The global nature of shipping industry means that any disruption to maritime transportation networks can have far-reaching implications for world economy. A great recent example is the deep disruption caused by the COVID-19 pandemic to ports, shipping, and supply chains. In this context, building resilience in maritime transport and economy is a key way forward for a post-pandemic world.
As a term, resilience is described as a positive ability to adapt to the consequence of change, whether this change is initiated (caused) by market changes, innovation or even natural disasters. The US National Association of Counties (NACO) describes economic resilience as a community’s ability to foresee, adapt to, and leverage changing conditions to their advantage. Doing so, they are best positioned to attract and grow new businesses, retain skilled workers and families and promote a high quality of life.
To create healthy, safe, vibrant and economically resilient communities, communities must think creatively about their local and regional strengths and how to translate those assets into economic growth. Places that are economically resilient are better able to withstand catastrophe, recover quickly and thrive amid changing circumstances, according to NACO.
Taking into consideration the dynamic landscape in the well-established trends of diversity, environmental sustainability and digitalization, shipping industry is only a fragment of the global business world that will have to work on the following areas:
#1 Build climate resilience: More and more shipping organizations are lately striving to meet a management concept for sustainable development, a trend only partly explained by the increasing regulatory requirements. Research shows that green shipping positively affects sustainable economy. The three pillars of sustainability itself -Environment, Society and Economy- are interconnected, which shows how the value of environmental sustainability is vastly linked with long-term performance improvements.
A great example on this is how transparency in sustainability reporting acts as a significant enabler of building public trust in maritime business, thus reputation and long-term legitimacy. Most of shipping organizations and oil majors issue sustainability reports, as part of their CSR strategy to engage and connect with their stakeholders. Another more tangible example is the fact that tax and financial incentives granted to shipowners and attention paid to best practices in environmental sustainability regulations impact companies’ environmental performance. The shipping industry is coming to grips with climate adaptation and resilience, though the urgent need to decarbonize and find alternative fuels to reduce emissions will come at a cost.
#2 Invest in digitalization: The COVID-19 pandemic accelerated the world’s shift to digitalization. A recent report by the World Bank and the International Association of Ports and Harbors (IAPH) showed that better digital collaboration between private and public entities across the maritime supply chain would result in significant efficiency gains, more resilient supply chains, let alone the safety and environmental benefits.
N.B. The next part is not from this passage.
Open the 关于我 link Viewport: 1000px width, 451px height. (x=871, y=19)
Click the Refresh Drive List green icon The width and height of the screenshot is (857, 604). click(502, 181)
Ports have a major role to play in this. Currently, some of the world’s leading ports and maritime communities are testing or applying several technologies, including big data, internet of things (IoT), fifth-generation technology (5G), blockchain solutions, wearable devices, unmanned aircraft systems, and other smart technology-based methods to improve performance and economic competitiveness.
Technological innovations and digitalization provide opportunities to foster a more holistic approach and integrate the port ecosystem, thereby facilitating trusted partner collaborations between government agencies and the private sector and realizing significant efficiencies in port transactions,
…the report reads.
#3 Build on gender balance: “Building back better and greener relies on having engaged workers. The inclusion of women in the workforce and in leadership roles is fundamental to our global economic resilience,” were the exact words of IMO Secretary General, Kitack Lim, in a recent Maritime SheEO event. The financial benefits of gender diversity are also proved in research. According to Global Maritime Forum, countries with more gender equality have better economic growth, while companies with more women leaders perform better. It is not surprising that the UN 2030 Agenda for Sustainable Development has shed focus on gender equality under the 5th of the 17 Sustainable Development Goals (SDGs), “Achieve gender equality and empower all women and girls”.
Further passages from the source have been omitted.